10 Things You Shouldn’t Do in Barcelona
Barcelona is just like any other European city, bar one or two quirks that you’ll do well to remember unless you want to like the very obvious outsider.
Few of these things I’m about to list are punishable by law, but the locals will appreciate your adherence to all of them if it is within your capacity.
1. Don’t Leave Tips in Barcelona
Tipping culture is not a part of daily life in Barcelona. This is not required in restaurants or bars, and leaving money behind after you’ve paid can sometimes cause confusion for servers who are not familiar with the practice.
In Barcelona you are required to pay for what you have ordered, and that’s it. Same goes for taxi rides through the city.
Keep your coins, and leave a positive Google review instead.
2. Don’t Wear Your Bikini in the Streets of Barcelona
With the year round Mediterranean climate it can be tempting to wear as little as possible while on vacation in Barcelona, especially in the peak of the summer.
Since the city is bordered by almost 5km of beach, it can be tempting to stroll into the center after your day on the sand wearing what you were while swimming. Tourists might just put on their bottoms and head to the nearest cafe wearing a bikini as a top; men also like to stay topless venture back into town.
This is not only frowned upon, it’s illegal. The furthest you’ll get away with this would be the beachside promenade; anywhere deeper into the city and you’re facing a fine of between €100 and €200.
3. Don’t Wear a Burka Inside of Municipal Buildings in Barcelona
This next one irks me, but I must make it known incase any readers will become implicated as a result.
In 2010 Barcelona passed a rule that forbids anyone from entering a municipal office, public market and library whilst wearing a full-face covering burka. Anyone who enters these establishments must be fully identifiable at all times, regardless of their personal wishes.
That being said, there is no law against wearing a burka on the Barcelona streets, and hijabs are permitted everywhere.
4. Don’t Pay for Guided Walking Tours in Barcelona
Why, when there are many free guided walking tours available right in the city center departing on a daily basis.
When in Barcelona, be weary of non-reputable tour companies looking to make a quick buck off of unknowing travelers.
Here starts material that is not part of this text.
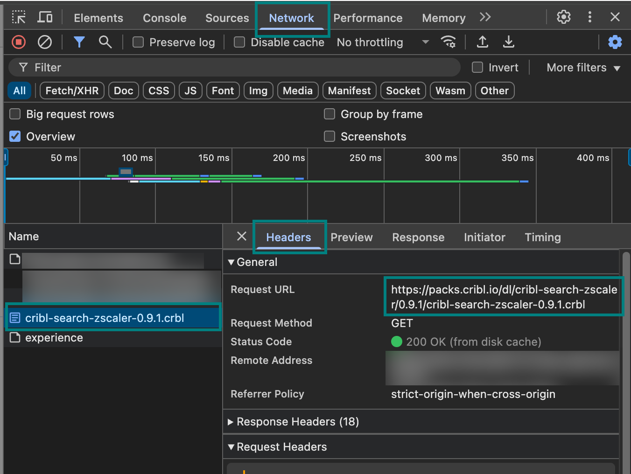Open the Preview tab for the request
The width and height of the screenshot is (631, 474).
[351, 237]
One should never pay for a guided tour through Barcelona’s Old Town; do your research.
5. Don’t Expect Everyone to Speak English in Barcelona
Seemingly obvious when traveling to a country where the main language is Spanish, but you’d be surprised how many ignorant tourists show up in Barcelona almost offended when someone can’t take their order in English, or understand their directions while driving.
This is not an English speaking country. Be grateful and impressed by anyone who makes an effort to communicate with you in your own home language, and be respectful to everyone else who can’t.
6. Don’t Show Up at the Major Attractions Without Tickets in Barcelona
The Sagrada Familia, in particular. You’ll save hours of queuing if you simply book your tickets to Barcelona’s main attractions online before your visit.
I’d recommend doing this for all of Gaudi’s monuments, since ticket lines can tend to wrap around the block in peak season, as well as for the Tibidabo Amusement Park.
7. Don’t Be Fooled by Stock Photo Menus in Barcelona
Very, very important!
If you sit down at a restaurant in the city and it appears that the menu has been made using random stock imagery from the internet, run away as fast as you can. This is especially relative to a lot of paella restaurants that are trying to trap tourists into eating their mediocre, watered down renditions of the dish.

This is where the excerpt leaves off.